EXCERPT:

Published The Straits Times, 10 Apr 2015


HISTORY comprises both the universally experienced, historically momentous events and the small, personal milestones of each person. In this way, SG50 is a special year of meaning for me because while we collectively commemorate Singapore's 50 years of independence and simultaneously mourn the death of the first and last of our founding fathers Lee Kuan Yew, I shall also celebrate the arrival of my first grandchild.

Such is the cycle of life, of persons dying and babies being born.

My grandson due next month, and who will be 50 when Singapore celebrates its 100th anniversary, can only say he was born a few months after Mr Lee passed away. But even for my children, who are young adults, Mr Lee was always more a legend than a real person. Few young people today have ever known him other than as the textbook father of independent Singapore. My eldest son's only memory of Mr Lee was when he and his wife visited my family on the funeral of my father, some 16 years ago when Ren Hua was only a teenager and Mr Lee was already 75 years old.

When I was detained by Mr Lee under the Internal Security Act, I was only 24 and he was already 53 years old - in his fearsome, intimidating prime.

When I joined the board of GIC, which he chaired, I was 44 and he was 72; when he inaugurated the Singapore Management University's Ho Rih Hwa Lecture series, named after my father, I was 50 and he was nearing 80.

Such is the age gap that most of the people who worked with him have passed on and those who worked directly under him have long retired. To the extent that in our initial years Singapore was almost synonymous with Mr Lee Kuan Yew, he defined our national identity and we looked towards him for signals on how to behave, to think, to view ourselves.

He said rugged society, and that was our identity during my generation's youth. As nation- building gained traction and we started to embrace ourselves as a people, a society, and a nation, we started to experiment with our own personal markers of identity. Today, I daresay, Singapore comprises multiple identities.

Identities in creation

WE COMMONLY describe a national identity as something constructed from tangible markers such as Singlish or durian or chicken rice, or intangible values such as pragmatism or tolerance, or whatever. If we put that all together to sculpt a single, proverbial Merlion identity, it will be iconic and recognisable more to foreigners than to us. This is because identity is not a static snapshot of a people, frozen in time.

It is a continual and never-ending work in progress of an evolving people. Our identity may have started more as a rojak salad than as an artificial Merlion but over time even the rojak salad will evolve further, with new and unusual ingredients, while the Merlion remains an unnatural and static animal.

Identity is what you are attached to, what you would fight for, what you care about. In a previous lecture, I proposed that we develop a uniquely Singaporean human development index which would measure our overall "well- being", besides only having GDP as an indicator. These intangible markers, which measure our progress as a nation, will in part also form our identity, because it will give heft and weight and shape to what we value. We should put in place a framework for this fluid discussion to take place, to be mapped and to be expressed.

While Singapore's identity is rooted in its immigrant heritage, and that openness should always be a cornerstone of our sense of self and underpin our receptivity towards those from other cultures, we should not feel lost if we are not able to define a single common identity.

We are all identities in creation, and the end result will not be uniform. Instead, by sharing stories of who we are, we find resonance with each other. These collective stories can kindle a sense of "being Singaporean", even if we cannot articulate or pin down specifics.

WORK TO COMPLETE:
a – From the essay on Singaporean identity, list every marker of national identity, tangible or intangible, that it gives as an example.
b – Resume the essay on Singaporean identity after its final sentence, keeping its voice and line of argument.
The lines that follow bear no relation to the essay on Singaporean identity.

Records in a dataset
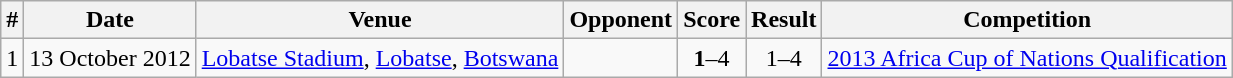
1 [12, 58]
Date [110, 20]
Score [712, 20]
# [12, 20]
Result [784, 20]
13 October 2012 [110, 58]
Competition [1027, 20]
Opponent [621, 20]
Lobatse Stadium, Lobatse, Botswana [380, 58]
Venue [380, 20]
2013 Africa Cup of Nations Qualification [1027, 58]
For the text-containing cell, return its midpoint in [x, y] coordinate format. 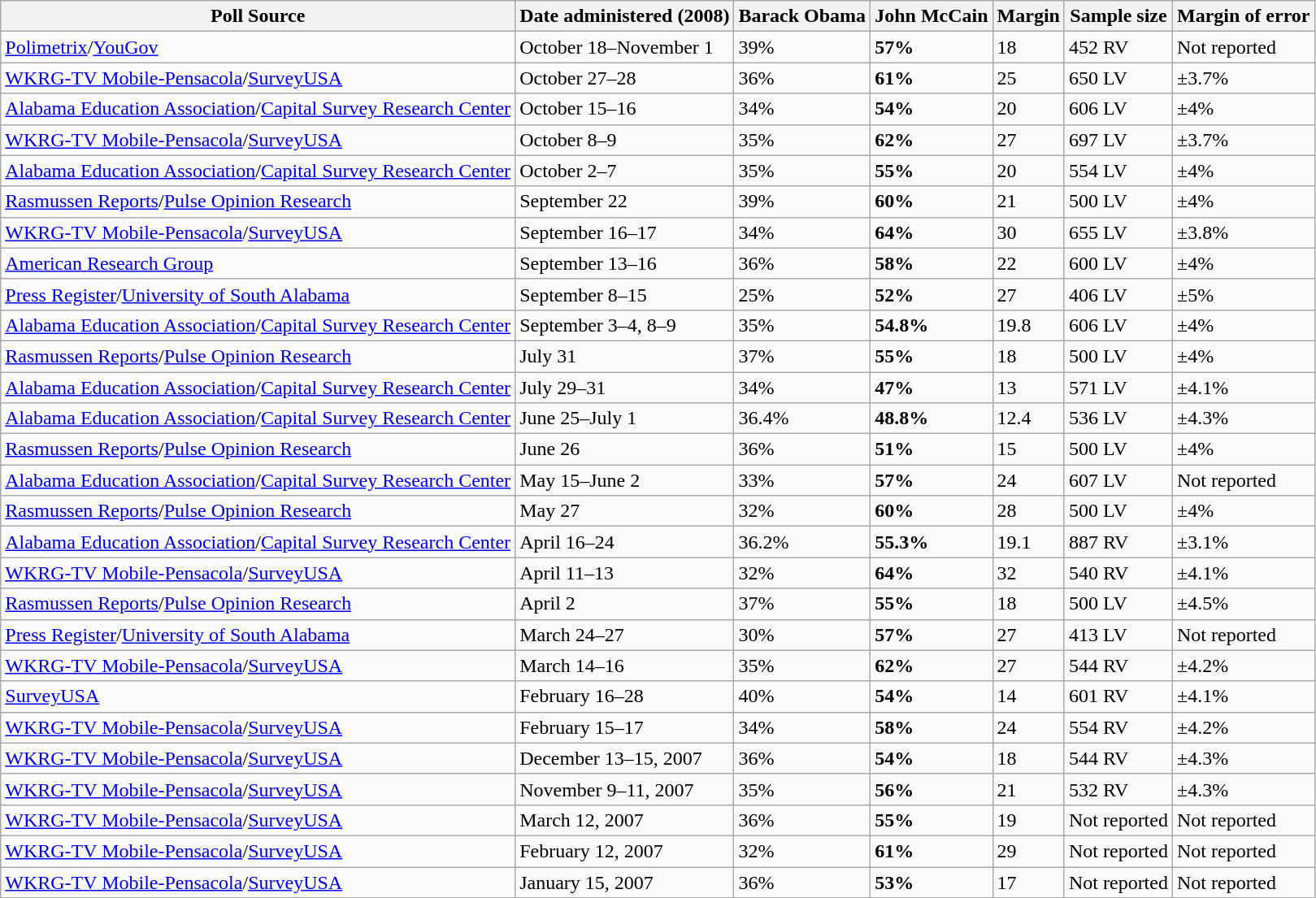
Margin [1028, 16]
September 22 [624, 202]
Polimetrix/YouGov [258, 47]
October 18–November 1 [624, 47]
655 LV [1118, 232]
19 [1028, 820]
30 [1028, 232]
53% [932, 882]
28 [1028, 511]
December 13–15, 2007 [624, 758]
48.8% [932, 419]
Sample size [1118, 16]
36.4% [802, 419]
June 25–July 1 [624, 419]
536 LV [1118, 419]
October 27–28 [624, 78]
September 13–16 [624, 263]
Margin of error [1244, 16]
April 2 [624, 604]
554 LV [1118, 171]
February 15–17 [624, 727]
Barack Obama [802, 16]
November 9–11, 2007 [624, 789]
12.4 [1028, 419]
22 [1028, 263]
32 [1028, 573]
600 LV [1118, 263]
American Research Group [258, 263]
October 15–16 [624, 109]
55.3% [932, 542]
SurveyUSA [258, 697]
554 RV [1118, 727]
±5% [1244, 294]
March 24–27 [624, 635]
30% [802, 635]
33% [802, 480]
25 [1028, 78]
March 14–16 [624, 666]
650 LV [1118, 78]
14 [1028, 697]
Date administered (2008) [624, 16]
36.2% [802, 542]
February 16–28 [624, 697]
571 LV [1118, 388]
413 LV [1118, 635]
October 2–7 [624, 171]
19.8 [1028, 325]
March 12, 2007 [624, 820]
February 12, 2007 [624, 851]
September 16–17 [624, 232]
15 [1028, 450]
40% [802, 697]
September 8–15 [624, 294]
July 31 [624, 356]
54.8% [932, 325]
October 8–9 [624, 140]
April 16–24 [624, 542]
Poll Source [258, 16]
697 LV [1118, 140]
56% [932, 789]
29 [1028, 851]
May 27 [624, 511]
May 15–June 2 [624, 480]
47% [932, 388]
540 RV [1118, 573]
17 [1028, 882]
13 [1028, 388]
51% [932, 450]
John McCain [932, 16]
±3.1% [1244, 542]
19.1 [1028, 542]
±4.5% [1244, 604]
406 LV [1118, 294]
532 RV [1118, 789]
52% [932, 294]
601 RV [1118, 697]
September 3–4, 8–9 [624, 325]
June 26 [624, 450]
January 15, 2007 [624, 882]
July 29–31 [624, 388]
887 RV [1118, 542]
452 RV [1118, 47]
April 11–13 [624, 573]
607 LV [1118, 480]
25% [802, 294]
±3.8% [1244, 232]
...
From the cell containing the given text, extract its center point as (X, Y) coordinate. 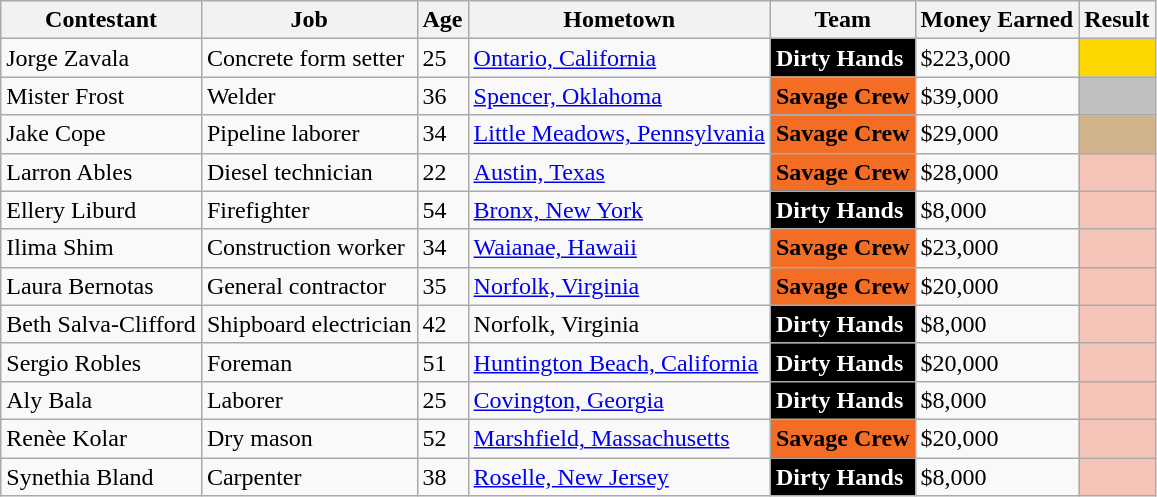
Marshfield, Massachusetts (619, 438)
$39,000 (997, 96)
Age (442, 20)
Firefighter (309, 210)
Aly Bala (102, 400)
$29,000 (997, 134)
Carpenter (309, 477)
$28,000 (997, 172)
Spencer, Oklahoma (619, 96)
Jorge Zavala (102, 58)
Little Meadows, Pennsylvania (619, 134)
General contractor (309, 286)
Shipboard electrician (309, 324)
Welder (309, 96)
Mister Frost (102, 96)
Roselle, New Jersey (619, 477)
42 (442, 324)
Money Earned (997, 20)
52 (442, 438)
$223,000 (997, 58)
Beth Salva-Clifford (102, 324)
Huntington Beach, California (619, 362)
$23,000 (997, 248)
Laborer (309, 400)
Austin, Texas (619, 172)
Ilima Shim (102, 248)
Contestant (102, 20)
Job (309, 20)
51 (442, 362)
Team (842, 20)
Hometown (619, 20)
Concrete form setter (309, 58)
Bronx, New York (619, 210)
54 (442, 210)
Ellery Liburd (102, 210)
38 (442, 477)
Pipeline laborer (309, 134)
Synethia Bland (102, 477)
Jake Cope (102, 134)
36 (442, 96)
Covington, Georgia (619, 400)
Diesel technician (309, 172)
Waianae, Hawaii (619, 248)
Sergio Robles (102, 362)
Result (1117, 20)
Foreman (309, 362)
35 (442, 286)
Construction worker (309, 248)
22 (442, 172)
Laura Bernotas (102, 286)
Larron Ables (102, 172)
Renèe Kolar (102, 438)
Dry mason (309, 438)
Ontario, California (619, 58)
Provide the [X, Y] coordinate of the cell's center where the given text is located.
--
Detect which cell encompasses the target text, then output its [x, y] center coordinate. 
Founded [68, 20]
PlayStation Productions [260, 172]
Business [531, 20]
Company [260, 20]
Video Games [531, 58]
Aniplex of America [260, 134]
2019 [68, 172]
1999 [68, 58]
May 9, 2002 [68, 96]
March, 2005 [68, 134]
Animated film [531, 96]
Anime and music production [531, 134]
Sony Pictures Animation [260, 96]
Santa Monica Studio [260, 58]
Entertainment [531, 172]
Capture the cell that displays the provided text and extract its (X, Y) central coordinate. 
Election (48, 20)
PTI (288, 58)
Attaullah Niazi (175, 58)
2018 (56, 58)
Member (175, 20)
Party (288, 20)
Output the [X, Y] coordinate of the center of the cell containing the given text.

ANSWERS FOR THIS EXERCISE:
a – Singlish, durian, chicken rice, pragmatism, tolerance

b –
Sharing personal stories

AND so I would like to close not by defining the Singapore identity but by simply sharing with you my personal journey as a migrant to these shores. My father was a fourth-generation Singaporean, with his forefathers working as boat builders in Tanjong Rhu. They built the tongkangs or deep- bottomed bumboats and barges which ferried goods and people between Singapore and the hundreds of ships which made Singapore the pre-eminent port in Asia since several hundred years ago.

But I was not born here, neither did I study nor live here. I received my naturalised citizenship by a technicality - because my father was Ambassador of Singapore to Thailand and our home since childhood became, technically, sovereign Singapore territory.

So for several years as a teenager I raised the flag every morning at our hastily erected flagpole on technically Singapore soil, and eventually I qualified to be a citizen. But my first extended stay in Singapore, for more than a week or so at a time, was at the age of 20 when I came here for national service. Not ever having lived here, I wanted to see what it was like to be a Singaporean.

During NS I was taunted by some as jiak kan tan which means "eat potato" and is a derogatory term for someone who has lost his roots and apes the West - much like a banana in Asian-American slang. Though I can do a decent Singlish by now, my natural accent is between English and American, and my Mandarin has no dialect overtones.

Although I studied at Taiwanese and American universities, I finally graduated from Singapore University. So what is my identity? I'm not sure; and I will always remember that Mr Lee Kuan Yew once told me to my face that the only smart thing I ever did was to marry a Singaporean - because he was wise to know that through Claire, I would find a sense of home.

I have lived and worked in this country since 1972: altogether 43 years. I met my wife here, my children were all born and grew up here. My simple answer as to why I chose to live and put down my roots here, is that here I do not feel like a stranger.

In Thailand where I spent my childhood, I spoke Thai but was always an outsider. In Taiwan and in America, I learnt much and made good friends, but I was a stranger in a strange land.

However, Singapore's multitude of races and cultures made me feel no longer alien. Perhaps that is also what makes other new migrants decide to settle in Singapore - the fact that they could create their own identities here.

An openness and acceptance of foreigners - and indeed, of other Singaporeans who may be different from the mainstream in various ways - can perhaps become a defining characteristic of our identity. We can create our own identities even as we inherit certain common characteristics.

Singapore is my home because whoever I was, or am now, or want to be, I feel I can be that person here.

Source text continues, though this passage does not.